Et plus précisément à l'épisode biblique de l'épreuve de Job dont la ruine lui est annoncée par des messagers proférant l'antienne "Moi seul rescapé je me suis sauvé pour te l’annoncer" qui inspire le titre original de son opus "Escaped alone".
Caryl Churchill procède "à l'anglaise", humour british inclus, dans la situation du fameux et institutionnel "tea time" entre voisines, trois seniors sourdes aux propos-prophéties d'une inconnue, selon le degré de rationalité du spectateur, lanceur d'alerte, visionnaire atteinte du syndrome de Cassandre ou rescapée dystopique, relate la fatale issue des dérives contemporaines dans une déclinaison du déluge, des dix plaies d'Egypte et les tourments du jugement dernier.
Pour l'adaptation française intitulée "Du ciel tombaient des animaux" visant donc expressément le livre de Apocalypse avec la pluie d'animaux considérés comme les instruments du mal sur terre, Marc Paquien a opté pour une scénographie minimaliste d'esquisse de jardin au fusain de Emmanuel Clolus, une mise en scène statique génératrice d'une atmosphère d'inquiétante étrangeté et une distribution magistrale.
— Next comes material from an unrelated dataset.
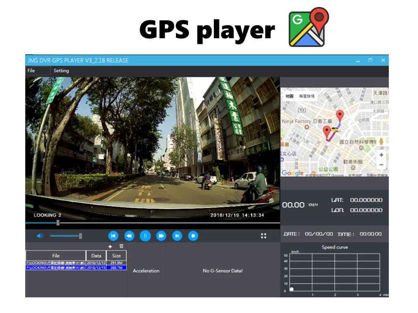Screen dimensions: 418x313
Task: Activate Street View with the Pegman icon
Action: [x=381, y=141]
Car pour interpréter, selon son indication, cette “comédie au goût de fin du monde", Marc Paquien dirige quatre magnifiques comédiennes.
Parfaite dans le rôle de l'oracle, et seule à quitter sa chaise, Dominique Valadié, s'avance en bord de scène pour délivrer, en adresse au public, le "fatum" rendu stupéfiant par son timbre de voix et sa scansion atypiques et, en l'occurrence, dépourvus de tout affect.
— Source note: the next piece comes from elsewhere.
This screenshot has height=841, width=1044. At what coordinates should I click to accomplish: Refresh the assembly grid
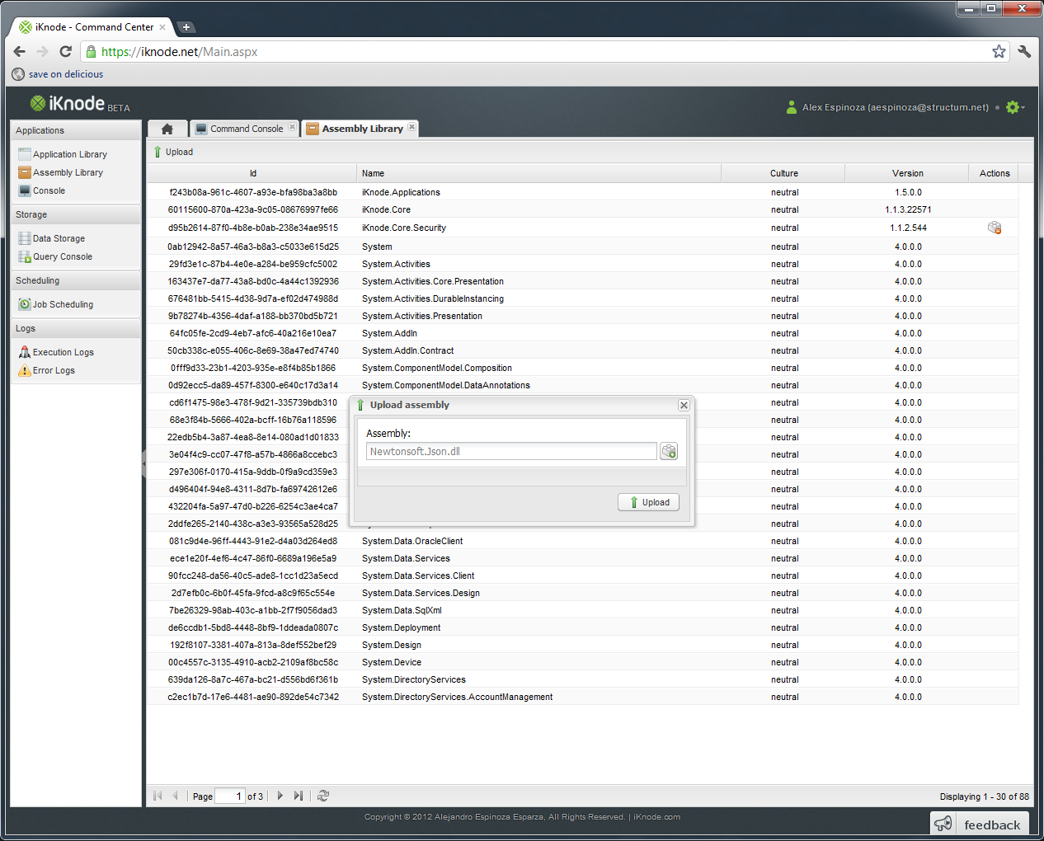point(323,796)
Ses partenaires, qui, figées dans un passé-présent, campent tout aussi efficacement les autres personnages, des moulins à paroles à la manière des "Talking Heads" d'Alan Bennett, auteur compatriote de la même génération que Cary Churchill, qui devisent non pas tant toutes ensembles mais chacune de manière autocentrée et ressassante.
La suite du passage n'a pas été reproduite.